Saved entries:
------------------------------

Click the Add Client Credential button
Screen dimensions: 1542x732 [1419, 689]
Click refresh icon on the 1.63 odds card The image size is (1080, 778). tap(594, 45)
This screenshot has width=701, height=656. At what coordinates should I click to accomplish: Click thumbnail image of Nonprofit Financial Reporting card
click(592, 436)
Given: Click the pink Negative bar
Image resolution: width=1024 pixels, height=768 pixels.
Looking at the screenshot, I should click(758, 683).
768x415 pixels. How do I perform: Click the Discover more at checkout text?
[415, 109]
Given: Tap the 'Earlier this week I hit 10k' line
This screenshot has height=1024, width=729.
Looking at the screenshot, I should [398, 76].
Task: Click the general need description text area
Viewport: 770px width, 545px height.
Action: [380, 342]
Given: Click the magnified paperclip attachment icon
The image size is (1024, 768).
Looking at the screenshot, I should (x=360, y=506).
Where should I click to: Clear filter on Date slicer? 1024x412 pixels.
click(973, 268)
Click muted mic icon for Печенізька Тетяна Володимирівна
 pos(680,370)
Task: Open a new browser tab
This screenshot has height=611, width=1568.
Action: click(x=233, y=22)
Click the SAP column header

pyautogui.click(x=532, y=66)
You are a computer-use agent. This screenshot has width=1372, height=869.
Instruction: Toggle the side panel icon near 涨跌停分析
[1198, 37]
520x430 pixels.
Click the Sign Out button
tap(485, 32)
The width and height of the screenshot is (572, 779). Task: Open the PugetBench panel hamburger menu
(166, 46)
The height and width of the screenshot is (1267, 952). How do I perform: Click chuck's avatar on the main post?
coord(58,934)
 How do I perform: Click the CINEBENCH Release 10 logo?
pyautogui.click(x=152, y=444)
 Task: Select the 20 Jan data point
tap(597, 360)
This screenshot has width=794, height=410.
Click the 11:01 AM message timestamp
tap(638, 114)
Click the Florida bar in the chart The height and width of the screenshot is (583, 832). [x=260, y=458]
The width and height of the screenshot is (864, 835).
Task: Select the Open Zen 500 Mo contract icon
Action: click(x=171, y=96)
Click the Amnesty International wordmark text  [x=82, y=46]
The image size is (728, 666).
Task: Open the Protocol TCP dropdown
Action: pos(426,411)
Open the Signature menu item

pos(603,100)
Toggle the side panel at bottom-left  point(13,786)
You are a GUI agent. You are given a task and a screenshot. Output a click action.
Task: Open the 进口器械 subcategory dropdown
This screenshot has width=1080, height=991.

------------------------------

● **EXERCISE DIRECTIONS**
Write the records out once more, word for word.

● **RESULT FOR THIS EXERCISE**
Click the Add Client Credential button
Screen dimensions: 1542x732 [1419, 689]
Click refresh icon on the 1.63 odds card The image size is (1080, 778). tap(594, 45)
This screenshot has width=701, height=656. At what coordinates should I click to accomplish: Click thumbnail image of Nonprofit Financial Reporting card
click(592, 436)
Given: Click the pink Negative bar
Image resolution: width=1024 pixels, height=768 pixels.
Looking at the screenshot, I should click(758, 683).
768x415 pixels. How do I perform: Click the Discover more at checkout text?
[415, 109]
Given: Tap the 'Earlier this week I hit 10k' line
This screenshot has height=1024, width=729.
Looking at the screenshot, I should [398, 76].
Task: Click the general need description text area
Viewport: 770px width, 545px height.
Action: [380, 342]
Given: Click the magnified paperclip attachment icon
The image size is (1024, 768).
Looking at the screenshot, I should (x=360, y=506).
Where should I click to: Clear filter on Date slicer? 1024x412 pixels.
click(973, 268)
Click muted mic icon for Печенізька Тетяна Володимирівна
 pos(680,370)
Task: Open a new browser tab
This screenshot has height=611, width=1568.
Action: click(x=233, y=22)
Click the SAP column header

pyautogui.click(x=532, y=66)
You are a computer-use agent. This screenshot has width=1372, height=869.
Instruction: Toggle the side panel icon near 涨跌停分析
[1198, 37]
520x430 pixels.
Click the Sign Out button
tap(485, 32)
The width and height of the screenshot is (572, 779). Task: Open the PugetBench panel hamburger menu
(166, 46)
The height and width of the screenshot is (1267, 952). How do I perform: Click chuck's avatar on the main post?
coord(58,934)
 How do I perform: Click the CINEBENCH Release 10 logo?
pyautogui.click(x=152, y=444)
 Task: Select the 20 Jan data point
tap(597, 360)
This screenshot has width=794, height=410.
Click the 11:01 AM message timestamp
tap(638, 114)
Click the Florida bar in the chart The height and width of the screenshot is (583, 832). [x=260, y=458]
The width and height of the screenshot is (864, 835).
Task: Select the Open Zen 500 Mo contract icon
Action: click(x=171, y=96)
Click the Amnesty International wordmark text  [x=82, y=46]
The image size is (728, 666).
Task: Open the Protocol TCP dropdown
Action: pos(426,411)
Open the Signature menu item

pos(603,100)
Toggle the side panel at bottom-left  point(13,786)
You are a GUI agent. You are given a task and a screenshot. Output a click action.
Task: Open the 进口器械 subcategory dropdown
This screenshot has width=1080, height=991.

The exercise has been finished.